Коллекция писем художников в архиве довольно значительна, но её исследование и публикация сопряжена с определёнными трудностями. Дело в том, что письма поступали в Москву в несколько приёмов, разрозненно. Документы от одного и того же корреспондента зачастую хранятся в разных папках. В некоторых случаях сохранились только конверты, например, от одного из писем Малевича или от письма, отправленного известным харьковским художником Василием Ермиловым. Часть писем, остававшихся в доме, за год-два до их смерти была передана Бурлюками в архив Сиракузского университета (штат Нью-Йорк). Тем не менее значительное количество материалов осталось у наследников, и до сих пор ларионовские открытки можно встретить в каталогах антикварных аукционов. К тому же нам остаются неизвестными ответные письма Бурлюка. Всё это заставило составителей в первую очередь сосредоточить своё внимание на тех письмах или группах писем, которые позволяют составить более-менее полное представление об отношениях их авторов с Бурлю-ком, развивавшихся либо на протяжении нескольких лет, либо на каком-то коротком этапе. Все публикуемые письма хранятся в фонде Бурлюка (ф. 372) в Научно-исследовательском отделе рукописей Российской Государственной библиотеки (НИОР РГБ).

Владимир Поляков

Давид Бурлюк. Нью-Йорк, 1941. Фото Арнольда Ньюмана


Последняя страница письма М.В. Матюшина к Д.Д. Бурлюку. 1925–1926-е


М.В. Матюшин

Ф. 372. К. 10. Ед. хр. 38. Л. 1.

[1925−1926]46

Меня очень заинтересовала чудесная книжка «Маруся-сан»47. Она напоминает времена первых левых изданий48. Я был очень тронут Вашей надписью, обращением ко мне. Прошу Вас передать Марии Никифоровне мой душевный привет.

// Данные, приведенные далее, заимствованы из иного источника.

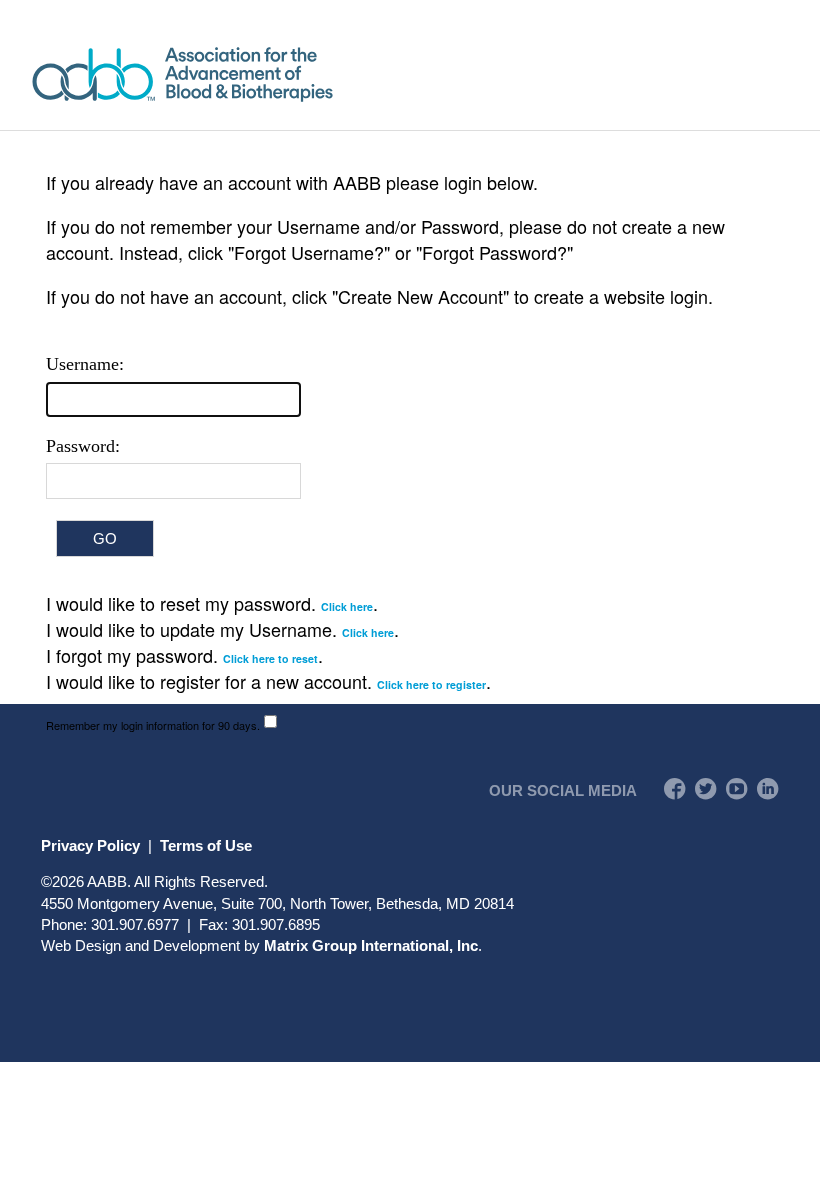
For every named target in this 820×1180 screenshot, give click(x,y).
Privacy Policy (90, 845)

К книге Its Why and Its Wherefore была приложена карточка для меня от Katherine S. Dreier49. Прошу Вас передать ей мою карточку в ответ.

В последнее время я очень плохо себя чувствую, переутомился, и думаю уйти из Академии Художеств50, да и исследовательская работа требует исключительного напряжения.

Очень прошу Вас, дорогой Давид Давидович, посодействовать мне в Америке, Вы меня премного обяжете.

Мой адрес: Россия, Ленинград, улица Литераторов, 19, к. 12.

Я живу здесь уже 15 лет, и насколько я помню, Вы бывали по этому адресу51, но если Вы предпочитаете юридический, то посылайте на моё имя так: Ленинград, Государств. институт художеств. культуры52, площадь Воровского. Мне.

Малевич, директор, здесь же живёт постоянно и шлёт Вам свой привет.


Фрагмент титульного листа книги «Маруся-сан»


Возобновление переписки Бурлюка с Михаилом Васильевичем Ма тюшиным (1861, Нижний Новгород – 1934, Ленинград) относится к середине 1920-х гг. Бурлюк регулярно отправлял выпускавшиеся им издания в библиотеку Гос. института худож. культуры в Ленинграде. В сообщениях, приложенных к посылкам, он обращался к руководству института с предложением установления контактов между институтом и обществом Société Anonyme (см. примеч. 49).

К.С. Малевич53

1. Ф. 372. К. 13. Ед. хр. 31. Л. 3 (фотокопии).

[20 июля 1926]

Письмо К.С. Малевича к Д.Д. Бурлюку от 20 июля 1926 года. Фотокопия


Мой дорогой, старинный, но вечно молодой друг, Давид Бурлюк.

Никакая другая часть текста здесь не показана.